Saved entries:
________

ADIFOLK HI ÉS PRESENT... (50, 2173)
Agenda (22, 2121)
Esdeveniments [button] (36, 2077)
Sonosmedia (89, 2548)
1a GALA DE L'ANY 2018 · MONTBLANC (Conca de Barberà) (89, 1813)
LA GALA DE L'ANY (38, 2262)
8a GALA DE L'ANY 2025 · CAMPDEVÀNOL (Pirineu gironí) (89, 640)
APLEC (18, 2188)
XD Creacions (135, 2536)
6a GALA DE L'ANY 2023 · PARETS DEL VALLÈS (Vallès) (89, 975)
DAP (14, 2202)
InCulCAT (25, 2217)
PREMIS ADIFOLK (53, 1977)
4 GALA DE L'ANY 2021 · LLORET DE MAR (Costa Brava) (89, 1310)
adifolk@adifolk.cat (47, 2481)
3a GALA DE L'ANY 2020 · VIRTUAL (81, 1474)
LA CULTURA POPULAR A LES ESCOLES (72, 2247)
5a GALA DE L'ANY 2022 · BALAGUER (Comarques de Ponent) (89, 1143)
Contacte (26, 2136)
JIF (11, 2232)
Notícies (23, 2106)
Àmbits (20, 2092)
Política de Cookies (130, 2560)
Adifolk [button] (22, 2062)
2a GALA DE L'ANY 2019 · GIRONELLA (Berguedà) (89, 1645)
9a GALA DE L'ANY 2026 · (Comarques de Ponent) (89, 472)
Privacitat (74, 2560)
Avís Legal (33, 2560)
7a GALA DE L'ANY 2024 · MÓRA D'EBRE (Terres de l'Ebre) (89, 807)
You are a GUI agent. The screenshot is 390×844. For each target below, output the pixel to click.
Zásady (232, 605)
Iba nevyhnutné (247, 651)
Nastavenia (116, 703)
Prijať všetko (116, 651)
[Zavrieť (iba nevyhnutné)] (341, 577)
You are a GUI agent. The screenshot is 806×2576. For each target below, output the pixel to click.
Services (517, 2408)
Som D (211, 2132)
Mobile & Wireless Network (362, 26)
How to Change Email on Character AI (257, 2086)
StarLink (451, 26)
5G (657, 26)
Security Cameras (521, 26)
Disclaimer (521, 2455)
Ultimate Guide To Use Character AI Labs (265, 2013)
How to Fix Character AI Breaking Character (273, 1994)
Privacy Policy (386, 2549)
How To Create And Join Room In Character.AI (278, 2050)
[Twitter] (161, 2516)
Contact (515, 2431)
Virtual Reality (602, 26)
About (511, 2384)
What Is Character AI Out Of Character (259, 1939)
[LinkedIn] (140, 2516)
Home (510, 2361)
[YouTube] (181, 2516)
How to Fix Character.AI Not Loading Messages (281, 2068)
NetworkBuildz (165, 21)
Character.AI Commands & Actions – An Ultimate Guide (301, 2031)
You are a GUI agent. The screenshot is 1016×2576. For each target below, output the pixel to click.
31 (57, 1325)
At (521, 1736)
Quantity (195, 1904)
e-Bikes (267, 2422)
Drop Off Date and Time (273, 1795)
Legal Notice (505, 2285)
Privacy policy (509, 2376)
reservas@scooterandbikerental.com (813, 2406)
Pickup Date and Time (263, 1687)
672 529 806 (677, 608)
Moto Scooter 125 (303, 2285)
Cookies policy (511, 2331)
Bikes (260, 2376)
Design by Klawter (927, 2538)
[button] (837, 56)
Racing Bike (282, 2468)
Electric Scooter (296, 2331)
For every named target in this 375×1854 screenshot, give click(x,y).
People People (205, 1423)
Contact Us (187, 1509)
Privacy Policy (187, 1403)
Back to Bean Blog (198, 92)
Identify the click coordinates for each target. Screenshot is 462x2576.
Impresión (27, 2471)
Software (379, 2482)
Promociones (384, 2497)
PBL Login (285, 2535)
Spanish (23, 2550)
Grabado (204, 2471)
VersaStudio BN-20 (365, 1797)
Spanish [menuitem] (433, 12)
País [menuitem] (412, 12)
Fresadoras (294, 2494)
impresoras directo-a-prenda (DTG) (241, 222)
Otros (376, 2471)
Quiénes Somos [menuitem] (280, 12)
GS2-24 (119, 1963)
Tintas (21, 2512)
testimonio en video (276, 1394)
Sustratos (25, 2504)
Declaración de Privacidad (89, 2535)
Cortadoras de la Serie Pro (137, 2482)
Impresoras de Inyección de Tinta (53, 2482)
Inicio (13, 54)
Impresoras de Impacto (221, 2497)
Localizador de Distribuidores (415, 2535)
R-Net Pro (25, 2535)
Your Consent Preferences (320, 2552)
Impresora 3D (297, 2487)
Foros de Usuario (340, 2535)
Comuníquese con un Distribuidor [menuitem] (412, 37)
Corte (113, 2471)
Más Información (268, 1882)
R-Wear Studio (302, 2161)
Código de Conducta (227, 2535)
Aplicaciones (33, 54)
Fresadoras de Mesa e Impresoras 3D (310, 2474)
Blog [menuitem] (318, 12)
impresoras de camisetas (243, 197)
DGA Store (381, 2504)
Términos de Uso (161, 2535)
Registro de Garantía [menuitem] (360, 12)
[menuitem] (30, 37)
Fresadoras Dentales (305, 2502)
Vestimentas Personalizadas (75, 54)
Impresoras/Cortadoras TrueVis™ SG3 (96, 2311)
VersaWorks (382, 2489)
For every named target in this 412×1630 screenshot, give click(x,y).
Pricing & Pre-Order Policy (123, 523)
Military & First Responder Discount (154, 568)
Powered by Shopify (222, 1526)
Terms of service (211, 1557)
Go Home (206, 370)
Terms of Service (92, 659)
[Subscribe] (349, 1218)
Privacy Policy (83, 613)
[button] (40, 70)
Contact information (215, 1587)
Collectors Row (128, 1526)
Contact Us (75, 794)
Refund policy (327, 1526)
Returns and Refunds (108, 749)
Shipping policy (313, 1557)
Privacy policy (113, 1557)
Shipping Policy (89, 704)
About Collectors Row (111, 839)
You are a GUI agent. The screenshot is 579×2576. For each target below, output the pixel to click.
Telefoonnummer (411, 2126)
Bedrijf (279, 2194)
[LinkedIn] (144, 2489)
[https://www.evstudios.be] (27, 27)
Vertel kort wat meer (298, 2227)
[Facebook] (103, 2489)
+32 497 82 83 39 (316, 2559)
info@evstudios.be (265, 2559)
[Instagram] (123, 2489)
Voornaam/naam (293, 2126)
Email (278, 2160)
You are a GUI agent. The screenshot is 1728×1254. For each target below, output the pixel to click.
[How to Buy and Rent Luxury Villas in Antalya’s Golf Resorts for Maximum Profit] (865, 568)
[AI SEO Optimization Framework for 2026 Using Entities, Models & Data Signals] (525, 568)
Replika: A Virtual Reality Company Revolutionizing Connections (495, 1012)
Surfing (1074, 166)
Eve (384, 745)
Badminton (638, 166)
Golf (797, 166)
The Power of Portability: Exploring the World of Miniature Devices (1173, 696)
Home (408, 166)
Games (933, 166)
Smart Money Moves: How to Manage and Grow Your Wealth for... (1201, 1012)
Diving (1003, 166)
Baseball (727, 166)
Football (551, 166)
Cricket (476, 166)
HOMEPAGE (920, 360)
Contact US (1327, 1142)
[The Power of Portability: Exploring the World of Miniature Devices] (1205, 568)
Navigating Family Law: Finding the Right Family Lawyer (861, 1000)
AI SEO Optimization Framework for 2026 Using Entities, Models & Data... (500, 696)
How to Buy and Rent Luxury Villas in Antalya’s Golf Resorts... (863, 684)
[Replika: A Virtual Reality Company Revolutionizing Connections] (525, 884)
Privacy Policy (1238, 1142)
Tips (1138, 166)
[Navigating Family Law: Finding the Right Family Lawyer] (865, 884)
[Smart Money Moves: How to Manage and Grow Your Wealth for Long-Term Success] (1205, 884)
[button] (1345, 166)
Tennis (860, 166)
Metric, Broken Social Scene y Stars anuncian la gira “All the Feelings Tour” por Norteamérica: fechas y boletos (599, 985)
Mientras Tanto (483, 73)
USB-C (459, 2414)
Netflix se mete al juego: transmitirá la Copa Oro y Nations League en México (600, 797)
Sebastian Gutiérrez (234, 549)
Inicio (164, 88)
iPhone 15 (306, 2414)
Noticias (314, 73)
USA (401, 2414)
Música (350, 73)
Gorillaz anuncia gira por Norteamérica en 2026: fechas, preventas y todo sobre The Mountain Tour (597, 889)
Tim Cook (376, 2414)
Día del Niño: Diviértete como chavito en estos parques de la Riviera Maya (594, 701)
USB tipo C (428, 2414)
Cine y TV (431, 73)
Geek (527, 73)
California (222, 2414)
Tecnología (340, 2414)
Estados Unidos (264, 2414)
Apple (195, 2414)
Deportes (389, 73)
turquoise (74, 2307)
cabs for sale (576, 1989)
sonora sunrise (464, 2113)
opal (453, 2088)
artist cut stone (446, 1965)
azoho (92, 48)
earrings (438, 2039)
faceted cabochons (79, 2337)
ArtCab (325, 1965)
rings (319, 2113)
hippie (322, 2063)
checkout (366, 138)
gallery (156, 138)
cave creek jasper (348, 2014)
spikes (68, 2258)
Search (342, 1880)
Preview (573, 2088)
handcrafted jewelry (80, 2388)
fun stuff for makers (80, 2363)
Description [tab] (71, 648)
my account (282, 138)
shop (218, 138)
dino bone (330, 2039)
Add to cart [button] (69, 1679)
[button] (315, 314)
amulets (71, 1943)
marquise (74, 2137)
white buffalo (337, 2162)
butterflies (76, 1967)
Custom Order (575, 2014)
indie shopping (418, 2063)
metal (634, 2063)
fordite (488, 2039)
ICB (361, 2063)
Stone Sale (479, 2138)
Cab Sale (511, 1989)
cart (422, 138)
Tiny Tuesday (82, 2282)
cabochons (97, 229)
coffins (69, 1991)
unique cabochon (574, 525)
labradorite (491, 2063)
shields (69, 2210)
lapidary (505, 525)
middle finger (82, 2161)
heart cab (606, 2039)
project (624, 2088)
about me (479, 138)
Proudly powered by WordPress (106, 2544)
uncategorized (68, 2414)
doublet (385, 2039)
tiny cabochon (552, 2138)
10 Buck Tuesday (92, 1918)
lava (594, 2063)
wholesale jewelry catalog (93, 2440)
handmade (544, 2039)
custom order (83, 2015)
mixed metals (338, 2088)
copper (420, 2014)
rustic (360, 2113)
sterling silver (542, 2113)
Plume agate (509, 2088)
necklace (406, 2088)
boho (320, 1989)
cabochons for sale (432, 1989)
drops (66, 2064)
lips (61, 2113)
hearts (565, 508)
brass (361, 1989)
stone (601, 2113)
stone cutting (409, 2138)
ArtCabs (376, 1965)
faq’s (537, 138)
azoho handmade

________

What you will do:
Reproduce the lines above, beginning at the line with "Metric, Broken Social" and stopping after the line with "Música (350, 73)", exactly as they are.

Response:
Metric, Broken Social Scene y Stars anuncian la gira “All the Feelings Tour” por Norteamérica: fechas y boletos (599, 985)
Mientras Tanto (483, 73)
USB-C (459, 2414)
Netflix se mete al juego: transmitirá la Copa Oro y Nations League en México (600, 797)
Sebastian Gutiérrez (234, 549)
Inicio (164, 88)
iPhone 15 (306, 2414)
Noticias (314, 73)
USA (401, 2414)
Música (350, 73)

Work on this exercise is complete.